Every public listed company at the end of each year pays dividend to its shareholders or
investors. Distribution of earnings of the company is known as dividend. However, Albrecher
and Cani (2017) states that payment of dividend is the primary approach of the companies to
return back the cash or the assets to its shareholders. The owner of the company decides on how
much he has to retain and what amount has to be given through payout of dividends. Recently,
many companies are practicing scrip dividend. The process of a company giving their
shareholders the choice of either receiving a dividend in cash or equivalent in additional shares
of the company instead of automatically giving their shareholders a cash dividend is known as
scrip dividend. The new scrip is generally issues in the ratio to the scrip already held, for the
shareholders that select the scrip option. The subject of scrip dividend is a large part of
discussion in the area of financial management. In this research, our study concentrates on the
advantages of paying scrip dividends to the shareholders from both the viewpoint of the
shareholders and the company.
As Feito-Ruiz et al., (2018) suggests that in the case of scrip dividend the company enjoys
considerable benefit as their ability to retain cash for investments in future is fulfilled. On the
other hand from the shareholder’s or investor’s point of view, the ones who want to reinvest their
dividends can have the benefit of saving their cost of transaction. Zelalem (2018) stated that scrip
dividends are issued directly by the company so there is no cost of brokerage or stamp duty.
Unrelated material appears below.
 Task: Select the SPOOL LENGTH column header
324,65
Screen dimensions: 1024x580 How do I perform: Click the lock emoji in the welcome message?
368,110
While in case of cash dividend an investor has to bear the cost of stamp duty and brokerage. This
is a benefit to the shareholders as they do not need to pay any amount of brokerage and stamp
duty on the dividends allocated to them. It has been observed that due to this reason the
shareholders or the investors are more inclined to the system of scrip dividends payment.
However, as per Feito-Ruiz et al., (2018) the companies need to put a proper check on this
system. As an excessive payment of dividend through scrip system would lead them to issue
many shares which in turn would result in suspension of their earnings per share.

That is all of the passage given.